#### Problem statement
Copy out the data below verbatim.
___ Data to process
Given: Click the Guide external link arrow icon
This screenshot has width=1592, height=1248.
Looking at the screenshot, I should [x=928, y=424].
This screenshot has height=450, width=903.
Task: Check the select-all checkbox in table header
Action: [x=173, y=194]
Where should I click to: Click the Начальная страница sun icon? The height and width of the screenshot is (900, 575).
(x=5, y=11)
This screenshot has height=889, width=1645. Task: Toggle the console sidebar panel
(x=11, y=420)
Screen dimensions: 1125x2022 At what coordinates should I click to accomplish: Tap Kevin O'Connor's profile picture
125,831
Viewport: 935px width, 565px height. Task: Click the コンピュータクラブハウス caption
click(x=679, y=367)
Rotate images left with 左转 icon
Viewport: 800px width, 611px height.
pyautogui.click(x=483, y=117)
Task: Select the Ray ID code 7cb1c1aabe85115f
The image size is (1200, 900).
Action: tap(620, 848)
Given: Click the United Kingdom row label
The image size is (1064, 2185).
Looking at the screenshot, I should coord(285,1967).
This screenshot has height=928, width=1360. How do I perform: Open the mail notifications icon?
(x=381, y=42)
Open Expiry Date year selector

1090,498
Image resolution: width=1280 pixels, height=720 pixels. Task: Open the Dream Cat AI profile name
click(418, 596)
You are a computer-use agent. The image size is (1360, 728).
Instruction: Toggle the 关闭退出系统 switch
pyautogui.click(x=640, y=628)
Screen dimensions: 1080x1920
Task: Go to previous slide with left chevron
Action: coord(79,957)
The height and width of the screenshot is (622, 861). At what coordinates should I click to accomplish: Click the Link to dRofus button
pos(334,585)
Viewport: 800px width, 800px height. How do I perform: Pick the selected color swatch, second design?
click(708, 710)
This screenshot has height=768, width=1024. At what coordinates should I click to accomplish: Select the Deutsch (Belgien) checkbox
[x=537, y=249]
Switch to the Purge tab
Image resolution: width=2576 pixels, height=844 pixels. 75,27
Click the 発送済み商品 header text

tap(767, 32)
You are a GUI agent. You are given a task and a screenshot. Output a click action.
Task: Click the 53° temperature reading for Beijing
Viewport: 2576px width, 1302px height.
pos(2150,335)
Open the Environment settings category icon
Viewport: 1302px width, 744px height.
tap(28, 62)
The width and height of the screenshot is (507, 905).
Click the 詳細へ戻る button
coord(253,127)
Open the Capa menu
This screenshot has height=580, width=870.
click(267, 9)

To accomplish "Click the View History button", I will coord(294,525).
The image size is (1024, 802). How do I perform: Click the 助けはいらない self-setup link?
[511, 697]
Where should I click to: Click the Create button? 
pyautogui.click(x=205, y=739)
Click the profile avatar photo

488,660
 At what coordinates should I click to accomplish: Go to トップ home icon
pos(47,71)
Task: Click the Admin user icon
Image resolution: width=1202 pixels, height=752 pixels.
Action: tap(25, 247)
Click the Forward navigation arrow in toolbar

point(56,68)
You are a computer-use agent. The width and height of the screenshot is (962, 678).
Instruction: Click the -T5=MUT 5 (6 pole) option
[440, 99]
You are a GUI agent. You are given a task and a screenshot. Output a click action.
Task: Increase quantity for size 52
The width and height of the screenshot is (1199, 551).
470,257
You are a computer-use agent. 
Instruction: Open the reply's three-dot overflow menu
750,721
______
#### Result of this exercise
Given: Click the Guide external link arrow icon
This screenshot has width=1592, height=1248.
Looking at the screenshot, I should [x=928, y=424].
This screenshot has height=450, width=903.
Task: Check the select-all checkbox in table header
Action: [x=173, y=194]
Where should I click to: Click the Начальная страница sun icon? The height and width of the screenshot is (900, 575).
(x=5, y=11)
This screenshot has height=889, width=1645. Task: Toggle the console sidebar panel
(x=11, y=420)
Screen dimensions: 1125x2022 At what coordinates should I click to accomplish: Tap Kevin O'Connor's profile picture
125,831
Viewport: 935px width, 565px height. Task: Click the コンピュータクラブハウス caption
click(x=679, y=367)
Rotate images left with 左转 icon
Viewport: 800px width, 611px height.
pyautogui.click(x=483, y=117)
Task: Select the Ray ID code 7cb1c1aabe85115f
The image size is (1200, 900).
Action: tap(620, 848)
Given: Click the United Kingdom row label
The image size is (1064, 2185).
Looking at the screenshot, I should coord(285,1967).
This screenshot has height=928, width=1360. How do I perform: Open the mail notifications icon?
(x=381, y=42)
Open Expiry Date year selector

1090,498
Image resolution: width=1280 pixels, height=720 pixels. Task: Open the Dream Cat AI profile name
click(418, 596)
You are a computer-use agent. The image size is (1360, 728).
Instruction: Toggle the 关闭退出系统 switch
pyautogui.click(x=640, y=628)
Screen dimensions: 1080x1920
Task: Go to previous slide with left chevron
Action: coord(79,957)
The height and width of the screenshot is (622, 861). At what coordinates should I click to accomplish: Click the Link to dRofus button
pos(334,585)
Viewport: 800px width, 800px height. How do I perform: Pick the selected color swatch, second design?
click(708, 710)
This screenshot has height=768, width=1024. At what coordinates should I click to accomplish: Select the Deutsch (Belgien) checkbox
[x=537, y=249]
Switch to the Purge tab
Image resolution: width=2576 pixels, height=844 pixels. 75,27
Click the 発送済み商品 header text

tap(767, 32)
You are a GUI agent. You are given a task and a screenshot. Output a click action.
Task: Click the 53° temperature reading for Beijing
Viewport: 2576px width, 1302px height.
pos(2150,335)
Open the Environment settings category icon
Viewport: 1302px width, 744px height.
tap(28, 62)
The width and height of the screenshot is (507, 905).
Click the 詳細へ戻る button
coord(253,127)
Open the Capa menu
This screenshot has height=580, width=870.
click(267, 9)

To accomplish "Click the View History button", I will coord(294,525).
The image size is (1024, 802). How do I perform: Click the 助けはいらない self-setup link?
[511, 697]
Where should I click to: Click the Create button? 
pyautogui.click(x=205, y=739)
Click the profile avatar photo

488,660
 At what coordinates should I click to accomplish: Go to トップ home icon
pos(47,71)
Task: Click the Admin user icon
Image resolution: width=1202 pixels, height=752 pixels.
Action: tap(25, 247)
Click the Forward navigation arrow in toolbar

point(56,68)
You are a computer-use agent. The width and height of the screenshot is (962, 678).
Instruction: Click the -T5=MUT 5 (6 pole) option
[440, 99]
You are a GUI agent. You are given a task and a screenshot. Output a click action.
Task: Increase quantity for size 52
The width and height of the screenshot is (1199, 551).
470,257
You are a computer-use agent. 
Instruction: Open the reply's three-dot overflow menu
750,721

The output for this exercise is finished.